Can giving your customers accurate proximity data to your brick and mortar store help your business? There are many Store Locator solutions on the market which businesses use to help potential customers come to the decision that the proximity will result in an actual visit. This usually requires integrating a third party web site widget or licensing an API. When integrated, most offer a sorted list of ascending distances from the starting location to the respective stores. Distances returned are usually a computation using the ‘great-circle distance formula’, or simply put an ‘As the Crow Flies’ distance. This means that the returned distance is the shortest distance between two points on the earth’s surface – unimpeded by any physical barrier.
This great-circle distance is commonly used when the calling application prompts the customer to specify a maximum distance from a choice of radius in miles (or kilometers). Calculations are quick, and the shortest distances can be visually appealing to the user when multiple results are mapped and the nearest location makes logical sense compared to ones further away.
Then, by selecting the store location choice of nearest distance, the user can get directions, which usually uses a mapping API to get an actual driving distance. At this point, the customer is facing an accurate representation of what it’s going to take to get to that destination.
But, depending on the nature of the area, this mapped distance can be quite different from the first visual location. What about the implementation where the route is more rural, contains mountains or river crossings for example? The greater the distance from start location to the desired destination, the less accurate the computed distance will be. Does the user decide the store isn’t worth the trip, and choose another consumer website with the hope of a better travel trip? Given that the customer has decided against visiting ‘nearest’ answer, it’s unlikely that this customer will start investigating the secondary great circle route destinations on the returned list.

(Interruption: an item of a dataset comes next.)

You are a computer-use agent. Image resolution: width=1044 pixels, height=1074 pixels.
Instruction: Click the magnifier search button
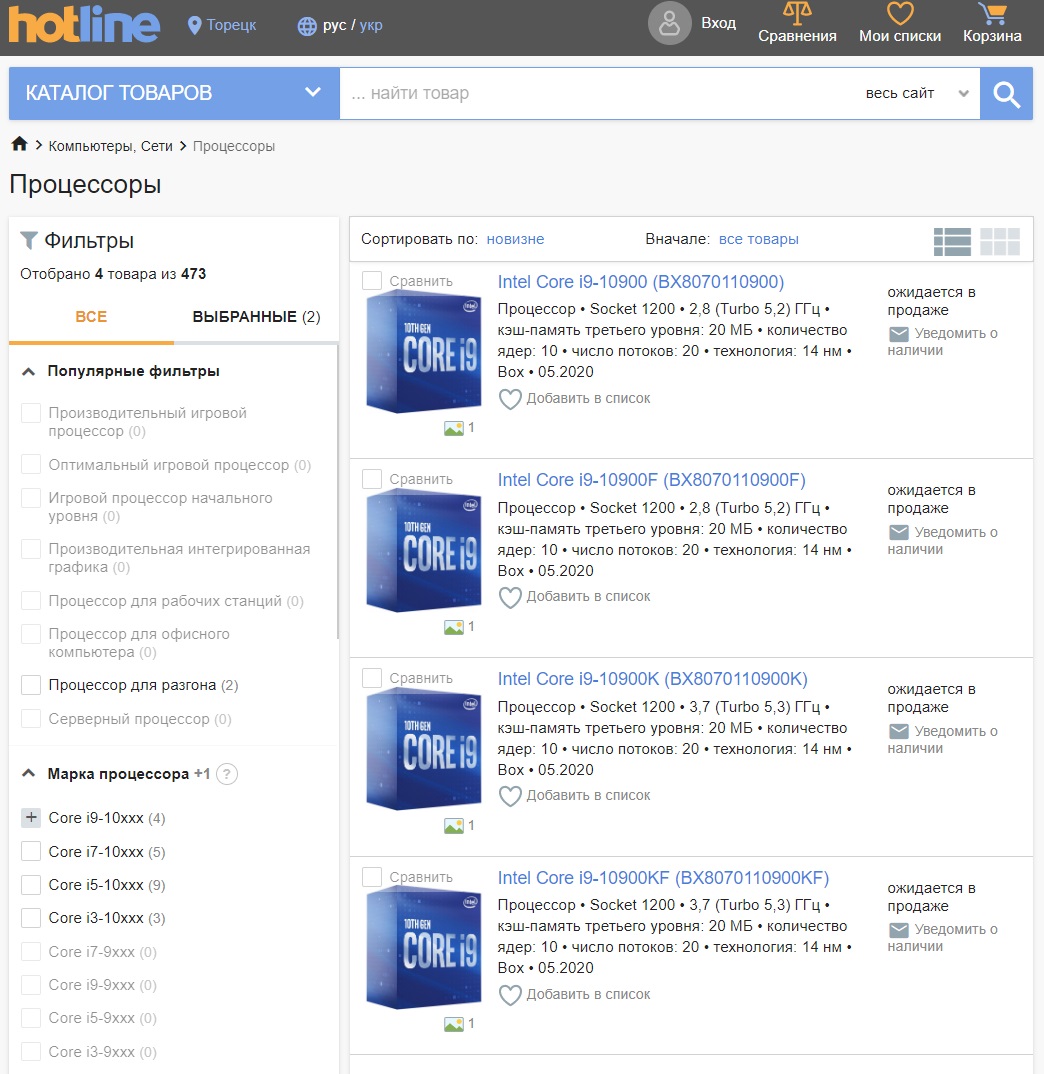pyautogui.click(x=1006, y=94)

In these cases, it might be useful to have a solution which computes route (road) distances and a general sense of travel time during the first calculation. At first glance, if using a common dealer locator, the nearest store may be a distance of 15 miles for example. The next closet might be 25 miles and the customer may never consider making that the destination of choice. The customer will click and get directions for the closer location. But what if the actual driving distance for that chosen location is actually 24 miles (due to indirect secondary roads), and the second nearest location’s distance is still only 25 miles (due to a more direct route). The consumer site could be possibly steering the potential customer from a more desirable destination, and in some cases, a shorter or quicker driving route.
Having a solution where the customer is presented with the truest picture by acting upon a single web control as opposed to requiring subsequent trial and error actions – ie. getting the directions for alternate locations, could lead to better customer decisions.
Melissa’s Street Route Web Service does just that – it will return the actual street route distance in miles or kilometers and general route travel time between a starting point and destination. To learn more, visit https://i.melissa.com/giblog-geocoder-0219 or call 1-800-MELISSA.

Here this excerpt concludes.